Les résultats d’une étude menée sur la population francilienne tendent à confirmer ce constat : le statut socioéconomique des individus enquêtés n’est pas un facteur discriminant en matière de recherche d’information santé en ligne, déduction faite à partir de leur couverture de maladie universelle. En outre, cette étude soulève d’autres critères pouvant influencer le recours au web pour rechercher des informations de santé tels que le genre (homme ou femme, garçon ou fille), la vie urbaine (le fait de vivre en ville ou en banlieue) et la vie en couple (personne vivant seule ou avec un(e) conjoint(e)). La barrière linguistique a également été relevée comme source de fracture numérique pour les personnes d’origine étrangère qui ne maîtrisent pas la langue française [Renahy et al., 2008]. Pour cette dernière situation,

la fracture numérique se double d’une « fracture linguistique » [OIF, 2010]. À l’échelle mondiale, la situation évolue et s’unifie peu à peu : les ménages dans les pays en voie de développement se dotent progressivement d’ordinateurs personnels

et des moyens de substitution comme la communication par satellite et via un

appareil mobile sont mis en œuvre pour se connecter [OMS, 2005].

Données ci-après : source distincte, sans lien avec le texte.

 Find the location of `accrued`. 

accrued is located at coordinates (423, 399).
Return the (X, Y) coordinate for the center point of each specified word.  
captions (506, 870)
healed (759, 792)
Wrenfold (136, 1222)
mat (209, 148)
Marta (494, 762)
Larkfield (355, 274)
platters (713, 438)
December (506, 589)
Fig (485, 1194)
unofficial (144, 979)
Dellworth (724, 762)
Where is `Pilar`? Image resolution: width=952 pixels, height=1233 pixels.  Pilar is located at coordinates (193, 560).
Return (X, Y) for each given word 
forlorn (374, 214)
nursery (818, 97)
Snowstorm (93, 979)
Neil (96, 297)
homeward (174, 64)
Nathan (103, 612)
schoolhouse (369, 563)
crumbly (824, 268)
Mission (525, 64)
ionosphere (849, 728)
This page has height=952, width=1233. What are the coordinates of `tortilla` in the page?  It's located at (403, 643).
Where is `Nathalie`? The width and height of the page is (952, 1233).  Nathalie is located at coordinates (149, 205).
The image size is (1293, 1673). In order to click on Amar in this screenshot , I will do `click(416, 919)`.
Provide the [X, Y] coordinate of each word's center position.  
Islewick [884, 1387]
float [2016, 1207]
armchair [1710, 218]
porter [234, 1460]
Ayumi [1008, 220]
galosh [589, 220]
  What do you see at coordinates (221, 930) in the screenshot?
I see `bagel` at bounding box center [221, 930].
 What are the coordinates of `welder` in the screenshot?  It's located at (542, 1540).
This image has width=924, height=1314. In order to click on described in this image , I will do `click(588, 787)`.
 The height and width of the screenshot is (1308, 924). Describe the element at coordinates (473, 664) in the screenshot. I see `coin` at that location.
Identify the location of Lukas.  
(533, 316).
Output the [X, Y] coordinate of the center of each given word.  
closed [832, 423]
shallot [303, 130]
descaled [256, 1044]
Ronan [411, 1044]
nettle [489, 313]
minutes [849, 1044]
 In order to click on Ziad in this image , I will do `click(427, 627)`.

Les principales victimes de la fracture numérique sont les mêmes que celles qui ont le plus faible niveau de littératie en santé. Il s’agit des personnes qui ont un minimum de revenu, sans diplôme, sans emploi et socialement isolées alors que ce

sont aussi celles qui auraient le plus besoin d’être informées dans ce domaine. Elles

sont pour la plupart éloignées des systèmes de soins et sont plus malades que les personnes favorisées sur le plan socioéconomique [Renahy, 2008]. Une étude plus récente a donné lieu au même résultat en soulignant que ce sont ceux qui en ont le moins besoin qui profitent le plus des outils numériques dans la gestion de leur santé, c’est-à-dire les personnes les plus favorisées sur le plan socioéconomique [LauMa Communication et Patients & Web, 2013]. Face à ce constat, plusieurs auteurs ont émis leur crainte de voir s’aggraver les inégalités sociales en matière de santé, un fossé que continueraient à creuser progressivement internet et la fracture numérique [CISS, 2012b ; Hardey, 2004 ; Renahy, 2008 ; Thoër et al., 2012]. Les inégalités constatées sont sur deux niveaux, d’où la définition de « double fracture numérique » : d’une part, les disparités d’accès à internet et d’autre part, les écarts de compétences dans l’utilisation de l’outil incluant l’aptitude à évaluer la fiabilité des informations consultées. La fiabilité est un des critères indissociables de la qualité de l’information, et c’est aussi l’un des principaux problèmes irrésolus du web de la santé que nous allons analyser dans la partie qui suit.